Pourtant, tout semble indiquer que la méthode d’intimidation de Trump a ses chances de réussir. La diplomatie américaine a soigneusement préparé le terrain. Et il faut reconnaitre qu’à chaque fois – avec l’Ukraine ou l’Iran notamment – Trump a su négocier les intérêts américains depuis une position de force. Et si le président américain reste fidèle à lui-même, il exigera sans doute une concession de chaque Etat participant à son sommet, en échange d’une contrepartie aussi minime que possible.

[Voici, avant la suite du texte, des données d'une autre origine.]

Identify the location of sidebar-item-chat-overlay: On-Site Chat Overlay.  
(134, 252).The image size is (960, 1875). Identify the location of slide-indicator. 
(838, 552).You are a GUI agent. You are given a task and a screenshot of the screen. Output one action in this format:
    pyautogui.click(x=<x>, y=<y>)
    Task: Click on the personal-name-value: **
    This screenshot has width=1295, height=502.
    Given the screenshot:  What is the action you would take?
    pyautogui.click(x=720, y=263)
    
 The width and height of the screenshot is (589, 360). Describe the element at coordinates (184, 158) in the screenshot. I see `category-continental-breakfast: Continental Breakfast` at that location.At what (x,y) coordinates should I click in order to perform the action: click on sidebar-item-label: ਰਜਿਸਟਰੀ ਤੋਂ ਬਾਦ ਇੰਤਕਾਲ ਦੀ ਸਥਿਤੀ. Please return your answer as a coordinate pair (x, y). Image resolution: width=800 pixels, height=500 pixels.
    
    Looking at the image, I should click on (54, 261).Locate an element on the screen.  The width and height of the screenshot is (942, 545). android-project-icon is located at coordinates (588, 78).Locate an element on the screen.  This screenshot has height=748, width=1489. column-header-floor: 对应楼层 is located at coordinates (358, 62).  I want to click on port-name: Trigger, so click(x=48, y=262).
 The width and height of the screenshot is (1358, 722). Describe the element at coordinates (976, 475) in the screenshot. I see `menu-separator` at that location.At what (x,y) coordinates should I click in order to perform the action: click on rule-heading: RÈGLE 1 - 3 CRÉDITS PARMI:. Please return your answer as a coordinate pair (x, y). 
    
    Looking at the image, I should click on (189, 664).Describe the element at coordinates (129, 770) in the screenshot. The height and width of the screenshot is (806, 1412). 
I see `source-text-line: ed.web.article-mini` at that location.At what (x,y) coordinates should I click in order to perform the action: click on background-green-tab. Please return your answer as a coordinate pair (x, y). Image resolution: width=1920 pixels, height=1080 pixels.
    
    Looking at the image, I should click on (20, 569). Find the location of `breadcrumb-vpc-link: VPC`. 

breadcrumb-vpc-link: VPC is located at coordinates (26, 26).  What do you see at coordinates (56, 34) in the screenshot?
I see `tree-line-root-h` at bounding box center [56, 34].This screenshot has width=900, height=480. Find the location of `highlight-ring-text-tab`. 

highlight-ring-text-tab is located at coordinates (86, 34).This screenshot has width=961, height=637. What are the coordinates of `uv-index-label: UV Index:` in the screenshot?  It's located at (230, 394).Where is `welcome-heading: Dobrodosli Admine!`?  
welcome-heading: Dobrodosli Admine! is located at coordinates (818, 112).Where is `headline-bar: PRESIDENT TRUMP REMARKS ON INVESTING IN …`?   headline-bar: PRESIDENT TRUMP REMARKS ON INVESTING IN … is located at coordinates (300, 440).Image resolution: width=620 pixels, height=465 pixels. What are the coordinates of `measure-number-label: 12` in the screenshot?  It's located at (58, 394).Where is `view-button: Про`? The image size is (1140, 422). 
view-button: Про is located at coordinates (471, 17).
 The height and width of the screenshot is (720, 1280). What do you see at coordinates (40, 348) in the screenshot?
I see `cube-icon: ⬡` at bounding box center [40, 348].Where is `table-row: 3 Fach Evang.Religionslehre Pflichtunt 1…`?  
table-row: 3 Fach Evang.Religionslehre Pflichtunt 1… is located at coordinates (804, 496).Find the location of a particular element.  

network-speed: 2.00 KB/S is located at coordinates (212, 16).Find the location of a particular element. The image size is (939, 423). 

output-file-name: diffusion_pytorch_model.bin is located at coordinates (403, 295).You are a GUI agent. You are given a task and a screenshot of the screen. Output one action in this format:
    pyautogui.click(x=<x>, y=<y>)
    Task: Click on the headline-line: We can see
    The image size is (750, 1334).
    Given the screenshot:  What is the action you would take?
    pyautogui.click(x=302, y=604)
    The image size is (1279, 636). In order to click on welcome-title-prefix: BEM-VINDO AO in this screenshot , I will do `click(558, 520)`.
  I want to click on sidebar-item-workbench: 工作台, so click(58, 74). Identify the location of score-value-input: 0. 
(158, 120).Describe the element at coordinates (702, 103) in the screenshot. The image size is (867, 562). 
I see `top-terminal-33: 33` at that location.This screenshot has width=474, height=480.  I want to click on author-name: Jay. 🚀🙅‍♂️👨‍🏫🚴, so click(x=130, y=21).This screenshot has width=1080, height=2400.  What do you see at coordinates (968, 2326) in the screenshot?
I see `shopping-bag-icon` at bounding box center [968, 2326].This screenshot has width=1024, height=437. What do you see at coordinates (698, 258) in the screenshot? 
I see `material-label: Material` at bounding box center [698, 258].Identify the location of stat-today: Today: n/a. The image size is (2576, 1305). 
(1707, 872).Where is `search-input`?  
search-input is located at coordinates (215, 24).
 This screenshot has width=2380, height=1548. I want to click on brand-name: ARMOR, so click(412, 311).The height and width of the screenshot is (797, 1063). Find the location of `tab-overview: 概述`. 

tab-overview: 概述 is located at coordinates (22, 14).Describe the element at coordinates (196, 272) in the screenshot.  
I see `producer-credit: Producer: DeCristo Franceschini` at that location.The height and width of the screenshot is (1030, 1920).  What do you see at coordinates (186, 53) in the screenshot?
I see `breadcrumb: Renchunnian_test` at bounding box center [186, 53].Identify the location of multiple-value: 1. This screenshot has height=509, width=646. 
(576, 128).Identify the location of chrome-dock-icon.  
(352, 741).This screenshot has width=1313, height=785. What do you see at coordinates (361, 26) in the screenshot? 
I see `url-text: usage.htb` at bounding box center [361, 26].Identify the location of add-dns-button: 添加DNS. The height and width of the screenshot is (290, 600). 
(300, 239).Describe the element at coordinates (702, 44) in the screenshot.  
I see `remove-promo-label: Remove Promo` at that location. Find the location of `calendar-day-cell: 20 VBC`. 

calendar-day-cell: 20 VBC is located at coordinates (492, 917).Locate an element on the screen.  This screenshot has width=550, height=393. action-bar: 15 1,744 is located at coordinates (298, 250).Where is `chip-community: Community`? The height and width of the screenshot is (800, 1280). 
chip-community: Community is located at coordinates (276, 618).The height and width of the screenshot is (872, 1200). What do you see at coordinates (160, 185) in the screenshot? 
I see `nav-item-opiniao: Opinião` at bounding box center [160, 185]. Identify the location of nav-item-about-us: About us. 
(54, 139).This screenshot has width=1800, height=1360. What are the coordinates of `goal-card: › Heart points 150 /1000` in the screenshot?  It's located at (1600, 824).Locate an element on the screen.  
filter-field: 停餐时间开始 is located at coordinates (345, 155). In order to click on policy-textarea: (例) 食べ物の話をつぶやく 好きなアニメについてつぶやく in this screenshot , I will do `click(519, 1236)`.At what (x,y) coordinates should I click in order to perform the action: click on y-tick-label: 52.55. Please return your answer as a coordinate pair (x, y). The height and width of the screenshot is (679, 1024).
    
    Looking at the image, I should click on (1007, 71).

Ainsi, pour les Etats enclavés d’Afrique de l’Ouest, les Etats-Unis pourraient proposer d’installer de nouvelles bases militaires contre des avantages commerciaux. Quant aux pays du golfe de Guinée, Trump ne se gênera pas pour contester les intérêts français ou européens dans la région, surtout dans un contexte où les contributions européennes à l’OTAN, exigées par Washington, demeurent incertaines. Pour les chefs d’Etat présents aux rencontres du 9 au 11 juillet, il s’agira avant tout d’une démonstration de force, pour jauger « l’humeur africaine » à l’approche d’un sommet qui pourrait réserver bien des surprises.
Un autre enjeu majeur pour les Américains : celui de tester la loyauté de leurs représentants en Afrique, mais également de réaffirmer leur présence diplomatique. Depuis une décennie, les Etats-Unis se sont contentés d’un rôle de soutien, laissant les Européens en première ligne pour la défense des intérêts géostratégiques occidentaux. Un fiasco : la France, autrefois première puissance militaire occidentale au Sahel, a été boutée hors d’Afrique au fil des coups d’Etat successifs. Mali, Tchad, Guinée, Burkina Faso, Niger – le discours et les procédures anti-français se sont multipliés. Il est clair que les Etats-Unis tentent aujourd’hui de faire d’une pierre deux coups : réinstaller la présence occidentale dans la région et, paradoxalement, capitaliser sur le ressentiment anti-français. Avec la présence russe au point mort, Trump semble décidé à saisir l’opportunité. Reste à savoir si les Etats africains feront preuve d’unité ou, dans un élan de lucidité, y verront de l’opportunisme.